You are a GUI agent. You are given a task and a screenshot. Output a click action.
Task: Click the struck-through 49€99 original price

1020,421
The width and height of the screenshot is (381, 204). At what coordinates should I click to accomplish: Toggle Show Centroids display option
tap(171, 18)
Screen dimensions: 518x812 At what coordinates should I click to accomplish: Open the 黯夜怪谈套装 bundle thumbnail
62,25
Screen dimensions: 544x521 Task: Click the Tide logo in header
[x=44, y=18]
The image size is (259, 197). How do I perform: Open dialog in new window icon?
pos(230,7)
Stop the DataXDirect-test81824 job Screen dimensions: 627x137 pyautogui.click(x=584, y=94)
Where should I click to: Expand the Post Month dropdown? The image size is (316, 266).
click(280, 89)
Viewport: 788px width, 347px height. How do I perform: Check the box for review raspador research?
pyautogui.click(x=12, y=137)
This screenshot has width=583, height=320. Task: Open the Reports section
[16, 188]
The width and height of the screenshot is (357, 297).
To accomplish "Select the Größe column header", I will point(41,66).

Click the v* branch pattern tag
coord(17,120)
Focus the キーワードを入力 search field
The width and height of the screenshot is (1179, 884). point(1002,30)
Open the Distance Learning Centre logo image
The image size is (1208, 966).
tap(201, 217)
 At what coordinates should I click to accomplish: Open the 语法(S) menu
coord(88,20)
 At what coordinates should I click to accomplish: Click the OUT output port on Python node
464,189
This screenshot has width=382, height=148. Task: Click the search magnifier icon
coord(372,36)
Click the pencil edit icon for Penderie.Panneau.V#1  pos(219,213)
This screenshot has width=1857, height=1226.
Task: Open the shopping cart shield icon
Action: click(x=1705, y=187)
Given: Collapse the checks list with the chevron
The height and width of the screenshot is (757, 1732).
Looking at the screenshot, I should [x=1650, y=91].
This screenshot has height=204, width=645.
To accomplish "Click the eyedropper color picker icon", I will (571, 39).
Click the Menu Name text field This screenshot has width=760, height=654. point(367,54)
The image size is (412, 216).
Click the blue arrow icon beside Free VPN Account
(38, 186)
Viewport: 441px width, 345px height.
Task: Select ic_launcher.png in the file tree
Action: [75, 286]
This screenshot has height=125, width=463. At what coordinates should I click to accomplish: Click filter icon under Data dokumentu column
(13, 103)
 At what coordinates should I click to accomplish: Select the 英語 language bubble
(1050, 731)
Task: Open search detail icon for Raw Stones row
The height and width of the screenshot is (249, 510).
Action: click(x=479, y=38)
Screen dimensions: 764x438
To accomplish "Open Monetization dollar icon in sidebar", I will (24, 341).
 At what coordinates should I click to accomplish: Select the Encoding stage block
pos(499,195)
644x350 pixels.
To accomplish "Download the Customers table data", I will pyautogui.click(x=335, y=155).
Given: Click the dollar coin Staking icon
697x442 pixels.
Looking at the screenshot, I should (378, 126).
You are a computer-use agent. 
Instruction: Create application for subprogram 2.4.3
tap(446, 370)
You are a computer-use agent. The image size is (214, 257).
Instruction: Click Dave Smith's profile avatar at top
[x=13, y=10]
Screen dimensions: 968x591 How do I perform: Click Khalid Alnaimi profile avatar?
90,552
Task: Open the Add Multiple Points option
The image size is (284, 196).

....

#### Work item:
What lines in the listing above hold the string "agent"? List them.

#### Expected output:
You are a GUI agent. You are given a task and a screenshot. Output a click action.
You are a computer-use agent. 
You are a computer-use agent. The image size is (214, 257).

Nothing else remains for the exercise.